## [Exercise prompt]
Format the rows from the start of the data through the line containing "Action: (x=174, y=32)", inclusive, as a JSON list of strings with one string per line. Omit blank lines and any rows after that line.

Click-target data

+++++

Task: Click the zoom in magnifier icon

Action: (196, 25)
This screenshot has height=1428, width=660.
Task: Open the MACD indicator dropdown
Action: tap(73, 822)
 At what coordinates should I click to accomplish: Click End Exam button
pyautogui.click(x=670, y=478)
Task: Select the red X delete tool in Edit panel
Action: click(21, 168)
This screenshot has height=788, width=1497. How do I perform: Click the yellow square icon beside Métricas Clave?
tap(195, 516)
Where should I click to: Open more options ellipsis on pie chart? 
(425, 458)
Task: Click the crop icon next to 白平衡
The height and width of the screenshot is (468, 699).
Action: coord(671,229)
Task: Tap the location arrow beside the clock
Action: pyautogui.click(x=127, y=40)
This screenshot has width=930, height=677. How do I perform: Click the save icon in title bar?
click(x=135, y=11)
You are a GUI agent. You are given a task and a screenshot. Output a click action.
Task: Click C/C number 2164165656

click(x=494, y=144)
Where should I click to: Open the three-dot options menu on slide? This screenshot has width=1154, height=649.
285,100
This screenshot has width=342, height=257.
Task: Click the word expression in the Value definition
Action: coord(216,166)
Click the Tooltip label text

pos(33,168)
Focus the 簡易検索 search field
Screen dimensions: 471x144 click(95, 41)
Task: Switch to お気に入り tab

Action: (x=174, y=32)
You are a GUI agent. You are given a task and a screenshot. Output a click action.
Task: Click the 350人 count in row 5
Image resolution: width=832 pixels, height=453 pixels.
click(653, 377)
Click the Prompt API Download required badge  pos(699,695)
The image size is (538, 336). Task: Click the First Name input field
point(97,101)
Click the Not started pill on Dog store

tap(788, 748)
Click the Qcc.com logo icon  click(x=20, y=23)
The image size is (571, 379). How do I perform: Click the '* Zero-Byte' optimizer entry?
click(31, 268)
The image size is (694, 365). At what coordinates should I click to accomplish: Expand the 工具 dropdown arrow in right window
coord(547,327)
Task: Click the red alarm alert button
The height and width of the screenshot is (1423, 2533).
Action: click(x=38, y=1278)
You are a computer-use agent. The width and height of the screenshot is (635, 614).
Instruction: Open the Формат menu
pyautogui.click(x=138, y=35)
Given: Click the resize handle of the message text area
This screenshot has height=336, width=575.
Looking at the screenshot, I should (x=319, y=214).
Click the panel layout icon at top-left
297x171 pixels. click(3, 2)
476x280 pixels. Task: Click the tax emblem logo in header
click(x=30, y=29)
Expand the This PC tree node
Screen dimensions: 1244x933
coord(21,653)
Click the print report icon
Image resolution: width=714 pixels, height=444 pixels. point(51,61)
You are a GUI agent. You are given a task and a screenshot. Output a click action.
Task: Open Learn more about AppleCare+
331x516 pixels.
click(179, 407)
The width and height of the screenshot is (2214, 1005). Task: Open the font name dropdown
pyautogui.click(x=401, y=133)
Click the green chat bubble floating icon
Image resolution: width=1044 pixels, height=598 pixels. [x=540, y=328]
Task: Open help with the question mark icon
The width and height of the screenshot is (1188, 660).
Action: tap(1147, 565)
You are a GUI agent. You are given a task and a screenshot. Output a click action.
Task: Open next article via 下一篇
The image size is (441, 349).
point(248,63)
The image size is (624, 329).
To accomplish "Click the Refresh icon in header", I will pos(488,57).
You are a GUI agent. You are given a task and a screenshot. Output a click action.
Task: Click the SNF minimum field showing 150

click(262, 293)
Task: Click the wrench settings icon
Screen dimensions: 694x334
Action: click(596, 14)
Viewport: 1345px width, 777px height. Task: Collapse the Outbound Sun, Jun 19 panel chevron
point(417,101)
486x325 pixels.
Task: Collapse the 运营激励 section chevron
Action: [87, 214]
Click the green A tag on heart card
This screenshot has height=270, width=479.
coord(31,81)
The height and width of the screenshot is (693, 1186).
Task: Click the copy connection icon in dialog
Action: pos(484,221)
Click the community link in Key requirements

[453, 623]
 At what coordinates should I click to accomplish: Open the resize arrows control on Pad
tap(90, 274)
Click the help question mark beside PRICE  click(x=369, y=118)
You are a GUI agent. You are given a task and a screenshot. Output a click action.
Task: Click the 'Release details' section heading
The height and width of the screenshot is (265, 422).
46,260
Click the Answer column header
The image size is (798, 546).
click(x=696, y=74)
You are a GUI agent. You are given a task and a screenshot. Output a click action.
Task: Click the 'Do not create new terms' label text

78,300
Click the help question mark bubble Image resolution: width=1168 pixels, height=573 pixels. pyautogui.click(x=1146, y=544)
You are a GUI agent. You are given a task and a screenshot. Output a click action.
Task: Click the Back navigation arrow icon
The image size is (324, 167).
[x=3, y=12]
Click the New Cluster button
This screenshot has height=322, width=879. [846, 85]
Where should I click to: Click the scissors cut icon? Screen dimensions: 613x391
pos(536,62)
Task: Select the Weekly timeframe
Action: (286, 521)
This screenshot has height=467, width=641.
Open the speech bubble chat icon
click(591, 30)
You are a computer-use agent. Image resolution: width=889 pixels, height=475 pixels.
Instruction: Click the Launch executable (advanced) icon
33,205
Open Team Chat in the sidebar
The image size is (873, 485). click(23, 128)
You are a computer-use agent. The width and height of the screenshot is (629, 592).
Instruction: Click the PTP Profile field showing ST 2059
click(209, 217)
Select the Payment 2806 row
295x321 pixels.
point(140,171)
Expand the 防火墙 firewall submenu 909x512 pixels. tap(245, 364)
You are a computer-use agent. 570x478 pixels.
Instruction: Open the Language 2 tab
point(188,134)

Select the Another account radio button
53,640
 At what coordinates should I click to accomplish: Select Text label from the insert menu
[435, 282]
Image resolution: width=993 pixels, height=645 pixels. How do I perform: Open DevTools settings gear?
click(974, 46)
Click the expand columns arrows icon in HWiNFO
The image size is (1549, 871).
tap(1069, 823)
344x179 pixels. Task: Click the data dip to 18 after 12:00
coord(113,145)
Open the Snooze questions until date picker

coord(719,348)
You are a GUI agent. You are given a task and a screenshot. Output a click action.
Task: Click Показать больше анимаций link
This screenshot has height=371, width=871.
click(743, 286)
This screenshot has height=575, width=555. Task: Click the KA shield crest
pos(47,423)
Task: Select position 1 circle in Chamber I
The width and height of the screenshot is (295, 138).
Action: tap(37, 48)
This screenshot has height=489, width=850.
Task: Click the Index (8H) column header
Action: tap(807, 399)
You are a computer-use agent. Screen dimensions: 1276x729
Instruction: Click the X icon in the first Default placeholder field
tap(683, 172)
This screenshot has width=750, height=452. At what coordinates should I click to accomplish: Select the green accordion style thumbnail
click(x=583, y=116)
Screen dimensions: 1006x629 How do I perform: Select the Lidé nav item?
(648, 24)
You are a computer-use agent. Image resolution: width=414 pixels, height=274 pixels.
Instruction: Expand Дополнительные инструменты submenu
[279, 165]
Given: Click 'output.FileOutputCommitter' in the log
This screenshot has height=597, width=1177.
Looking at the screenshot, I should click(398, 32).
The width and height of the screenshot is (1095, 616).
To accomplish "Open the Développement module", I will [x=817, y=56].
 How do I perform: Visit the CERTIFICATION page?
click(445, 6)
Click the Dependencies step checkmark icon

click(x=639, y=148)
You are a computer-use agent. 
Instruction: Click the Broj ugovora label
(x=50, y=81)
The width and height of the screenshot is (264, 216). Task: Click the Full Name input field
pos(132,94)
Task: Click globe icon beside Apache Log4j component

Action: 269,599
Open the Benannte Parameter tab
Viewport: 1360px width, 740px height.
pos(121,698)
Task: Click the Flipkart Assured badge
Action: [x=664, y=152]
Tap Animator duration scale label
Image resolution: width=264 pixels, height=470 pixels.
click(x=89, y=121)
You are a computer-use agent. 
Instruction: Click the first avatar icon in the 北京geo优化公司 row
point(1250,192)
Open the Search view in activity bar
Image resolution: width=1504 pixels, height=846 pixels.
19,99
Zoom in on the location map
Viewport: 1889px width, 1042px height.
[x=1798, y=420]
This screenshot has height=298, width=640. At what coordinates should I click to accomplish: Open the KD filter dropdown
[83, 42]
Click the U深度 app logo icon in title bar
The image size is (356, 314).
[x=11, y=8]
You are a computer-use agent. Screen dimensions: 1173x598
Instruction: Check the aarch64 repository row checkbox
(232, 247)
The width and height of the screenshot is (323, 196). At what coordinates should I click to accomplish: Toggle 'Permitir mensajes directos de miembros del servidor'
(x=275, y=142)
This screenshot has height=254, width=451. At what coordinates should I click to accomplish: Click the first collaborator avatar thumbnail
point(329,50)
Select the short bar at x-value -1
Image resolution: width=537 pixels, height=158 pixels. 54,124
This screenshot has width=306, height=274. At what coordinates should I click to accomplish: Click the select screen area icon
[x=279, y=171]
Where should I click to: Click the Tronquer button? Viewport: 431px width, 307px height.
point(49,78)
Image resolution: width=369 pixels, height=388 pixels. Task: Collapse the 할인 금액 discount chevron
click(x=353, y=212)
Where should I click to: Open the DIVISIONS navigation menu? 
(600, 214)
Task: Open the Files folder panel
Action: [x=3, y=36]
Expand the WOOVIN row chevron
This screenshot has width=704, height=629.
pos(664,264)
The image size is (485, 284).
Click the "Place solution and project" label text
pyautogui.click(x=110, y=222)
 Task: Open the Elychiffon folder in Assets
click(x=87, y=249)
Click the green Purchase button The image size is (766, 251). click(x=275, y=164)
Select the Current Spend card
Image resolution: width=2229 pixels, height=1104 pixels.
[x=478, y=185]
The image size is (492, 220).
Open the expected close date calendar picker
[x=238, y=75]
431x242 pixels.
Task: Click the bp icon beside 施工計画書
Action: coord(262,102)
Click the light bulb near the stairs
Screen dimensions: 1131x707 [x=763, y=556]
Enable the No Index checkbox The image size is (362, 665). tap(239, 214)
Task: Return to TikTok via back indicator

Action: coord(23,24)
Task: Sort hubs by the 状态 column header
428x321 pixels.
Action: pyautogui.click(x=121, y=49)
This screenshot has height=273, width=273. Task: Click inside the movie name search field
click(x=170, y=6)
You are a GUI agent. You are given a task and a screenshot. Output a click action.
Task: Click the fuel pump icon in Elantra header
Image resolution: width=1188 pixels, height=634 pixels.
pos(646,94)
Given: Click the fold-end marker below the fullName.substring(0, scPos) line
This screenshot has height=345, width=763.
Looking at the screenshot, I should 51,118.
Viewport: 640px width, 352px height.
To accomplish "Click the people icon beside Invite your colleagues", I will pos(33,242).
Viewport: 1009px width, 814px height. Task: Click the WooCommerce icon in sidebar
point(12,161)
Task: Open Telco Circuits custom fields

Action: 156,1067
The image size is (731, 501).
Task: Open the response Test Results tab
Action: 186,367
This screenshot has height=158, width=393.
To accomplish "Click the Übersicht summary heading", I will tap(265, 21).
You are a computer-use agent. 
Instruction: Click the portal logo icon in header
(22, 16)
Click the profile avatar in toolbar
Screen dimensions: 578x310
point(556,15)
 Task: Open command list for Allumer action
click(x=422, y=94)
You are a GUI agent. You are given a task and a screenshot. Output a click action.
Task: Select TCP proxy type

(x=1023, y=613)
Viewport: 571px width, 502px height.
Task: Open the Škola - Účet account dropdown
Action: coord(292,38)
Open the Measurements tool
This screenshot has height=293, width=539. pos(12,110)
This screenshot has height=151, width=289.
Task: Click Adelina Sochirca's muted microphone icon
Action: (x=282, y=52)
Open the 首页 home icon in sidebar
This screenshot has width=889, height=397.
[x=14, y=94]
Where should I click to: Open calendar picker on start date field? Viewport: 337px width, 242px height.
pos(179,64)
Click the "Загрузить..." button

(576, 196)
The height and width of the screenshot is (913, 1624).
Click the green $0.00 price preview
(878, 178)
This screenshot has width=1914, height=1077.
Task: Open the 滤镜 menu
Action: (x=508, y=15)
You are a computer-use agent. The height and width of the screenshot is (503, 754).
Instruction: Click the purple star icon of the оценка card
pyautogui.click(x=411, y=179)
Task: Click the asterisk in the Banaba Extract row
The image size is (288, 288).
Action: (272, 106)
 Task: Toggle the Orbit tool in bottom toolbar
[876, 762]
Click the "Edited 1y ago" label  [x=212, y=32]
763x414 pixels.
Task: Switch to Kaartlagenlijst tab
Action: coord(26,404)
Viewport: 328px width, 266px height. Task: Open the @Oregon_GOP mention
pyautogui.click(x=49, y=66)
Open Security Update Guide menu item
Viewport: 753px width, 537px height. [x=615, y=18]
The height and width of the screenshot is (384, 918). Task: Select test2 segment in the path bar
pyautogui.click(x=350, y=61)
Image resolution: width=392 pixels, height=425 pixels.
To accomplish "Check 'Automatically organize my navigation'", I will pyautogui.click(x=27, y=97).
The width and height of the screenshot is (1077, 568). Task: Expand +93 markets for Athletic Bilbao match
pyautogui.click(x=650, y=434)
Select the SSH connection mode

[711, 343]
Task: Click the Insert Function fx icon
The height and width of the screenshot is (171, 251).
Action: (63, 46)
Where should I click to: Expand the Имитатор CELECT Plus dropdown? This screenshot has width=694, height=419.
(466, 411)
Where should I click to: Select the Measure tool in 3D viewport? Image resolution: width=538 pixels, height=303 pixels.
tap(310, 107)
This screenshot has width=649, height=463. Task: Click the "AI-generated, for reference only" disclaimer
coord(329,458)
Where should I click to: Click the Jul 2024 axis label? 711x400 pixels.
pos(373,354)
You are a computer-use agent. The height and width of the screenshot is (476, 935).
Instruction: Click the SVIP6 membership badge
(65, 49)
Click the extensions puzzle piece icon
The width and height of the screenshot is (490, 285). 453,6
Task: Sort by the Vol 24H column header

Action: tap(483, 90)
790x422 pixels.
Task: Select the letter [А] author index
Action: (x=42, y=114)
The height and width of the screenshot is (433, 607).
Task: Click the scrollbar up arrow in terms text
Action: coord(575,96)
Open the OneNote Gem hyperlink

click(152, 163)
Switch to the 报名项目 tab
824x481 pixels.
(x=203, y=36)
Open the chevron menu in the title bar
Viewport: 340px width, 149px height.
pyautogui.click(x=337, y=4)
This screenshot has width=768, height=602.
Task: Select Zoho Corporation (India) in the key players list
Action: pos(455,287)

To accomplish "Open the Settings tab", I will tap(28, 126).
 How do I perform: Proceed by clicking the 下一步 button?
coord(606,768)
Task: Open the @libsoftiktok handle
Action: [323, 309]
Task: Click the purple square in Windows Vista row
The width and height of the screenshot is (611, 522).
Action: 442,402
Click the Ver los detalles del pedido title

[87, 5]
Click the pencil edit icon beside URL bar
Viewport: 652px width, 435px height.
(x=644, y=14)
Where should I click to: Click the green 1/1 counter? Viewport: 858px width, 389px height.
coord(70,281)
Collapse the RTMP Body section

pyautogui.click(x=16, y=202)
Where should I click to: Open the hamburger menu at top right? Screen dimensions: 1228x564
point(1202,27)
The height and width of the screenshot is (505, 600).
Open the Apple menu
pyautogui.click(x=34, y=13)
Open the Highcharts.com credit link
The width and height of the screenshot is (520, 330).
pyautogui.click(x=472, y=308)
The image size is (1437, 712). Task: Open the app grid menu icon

+++++

## [Complete output]
[
  "Task: Click the zoom in magnifier icon",
  "Action: (196, 25)",
  "This screenshot has height=1428, width=660.",
  "Task: Open the MACD indicator dropdown",
  "Action: tap(73, 822)",
  " At what coordinates should I click to accomplish: Click End Exam button",
  "pyautogui.click(x=670, y=478)",
  "Task: Select the red X delete tool in Edit panel",
  "Action: click(21, 168)",
  "This screenshot has height=788, width=1497. How do I perform: Click the yellow square icon beside Métricas Clave?",
  "tap(195, 516)",
  "Where should I click to: Open more options ellipsis on pie chart? ",
  "(425, 458)",
  "Task: Click the crop icon next to 白平衡",
  "The height and width of the screenshot is (468, 699).",
  "Action: coord(671,229)",
  "Task: Tap the location arrow beside the clock",
  "Action: pyautogui.click(x=127, y=40)",
  "This screenshot has width=930, height=677. How do I perform: Click the save icon in title bar?",
  "click(x=135, y=11)",
  "You are a GUI agent. You are given a task and a screenshot. Output a click action.",
  "Task: Click C/C number 2164165656",
  "click(x=494, y=144)",
  "Where should I click to: Open the three-dot options menu on slide? This screenshot has width=1154, height=649.",
  "285,100",
  "This screenshot has width=342, height=257.",
  "Task: Click the word expression in the Value definition",
  "Action: coord(216,166)",
  "Click the Tooltip label text",
  "pos(33,168)",
  "Focus the 簡易検索 search field",
  "Screen dimensions: 471x144 click(95, 41)",
  "Task: Switch to お気に入り tab",
  "Action: (x=174, y=32)"
]